Eduardo Galeano a rappelé que les premières insurrections d’Africains en Amérique Latine eurent lieu au Venezuela, lorsque se soulevèrent les mineurs de Buria (1533) sous l’impulsion du Rey Miguel. Simon Bolívar avait douze ans lorsque près de trois siècles plus tard, à deux pas de chez lui, les mantuanos exécutèrent sur une place publique de Caracas un autre rebelle : José Leonardo Chirinos, dont le corps écartelé fut exposé aux quatre coins du pays pour rappeler aux esclaves ce qui les attendait en cas de récidive. Sanoja et Vargas : « Vers la fin du XVIIIème siècle, les métis et africains réduits en esclavage totalisaient les 72% d’une population dominée par une bourgeoisie (27%) de commerçants, artisans, producteurs agricoles et des premiers métis, indigènes et noirs affranchis.

Au sommet de cette pyramide, 3000 oligarques “mantuanos” de Caracas (1%) accaparaient plus de 50% de la richesse per capita. « Comme le montrent leurs nombreuses appellations – Angola, Cabindo, Carabalí, Congo, Fuló, Wolof, Mandinga, Malembe – , les esclaves capturés en Afrique occidentale provenaient de sociétés complexes structurées autour du commerce, de l’agriculture et de l’élevage, de l’extraction minière, de la forge et de la fonte du métal. Cette « main d’œuvre » fut enrôlée dans les mines de cuivre de Cocorote, dans l’état de Ya­racuy, au XVIIème siècle.

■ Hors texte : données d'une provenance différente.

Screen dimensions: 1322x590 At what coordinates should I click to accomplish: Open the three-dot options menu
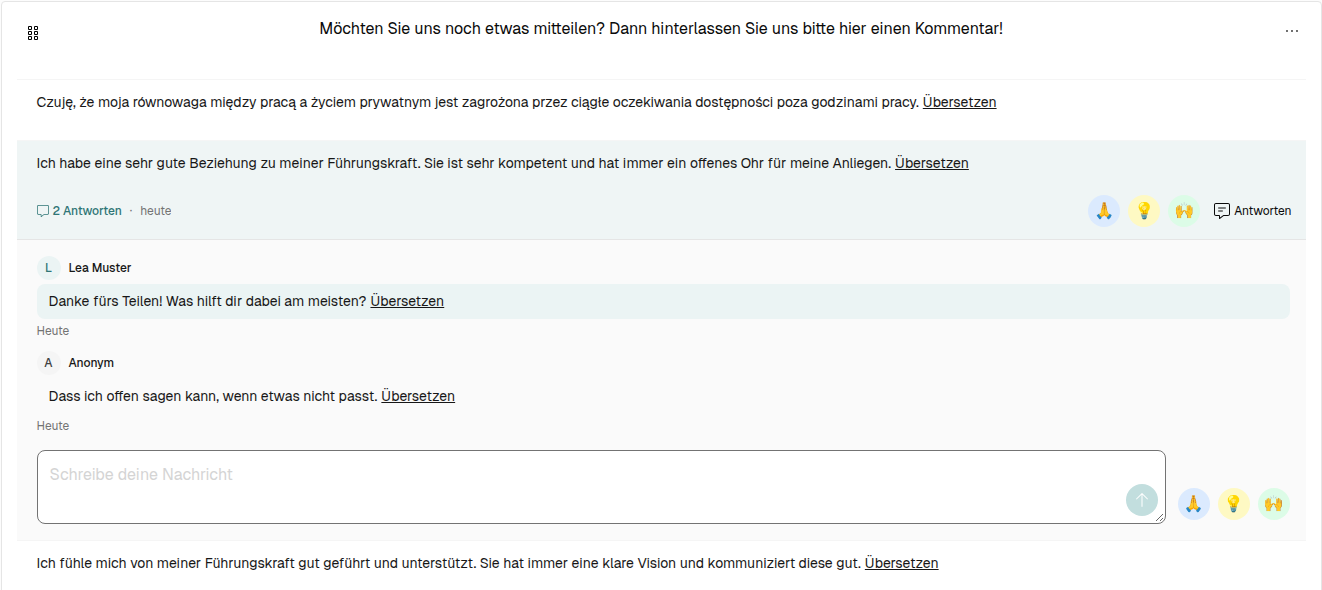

« Bien que la structure des grandes plantations absorba la majeure partie de cette force de travail culturellement déracinée, les traditions de la musique, de la magie et de la médecine survécurent avec une intensité qui permit aux afrodescendants de conserver leur identité sociale. Les femmes réduites en esclavage eurent une immense importance dans la vie sexuelle des maîtres de l’oligarchie coloniale et républicaine, soumises aux viols illimités, fait qui explique l’énorme population de mulâtres qui forment le secteur social des « pardos ».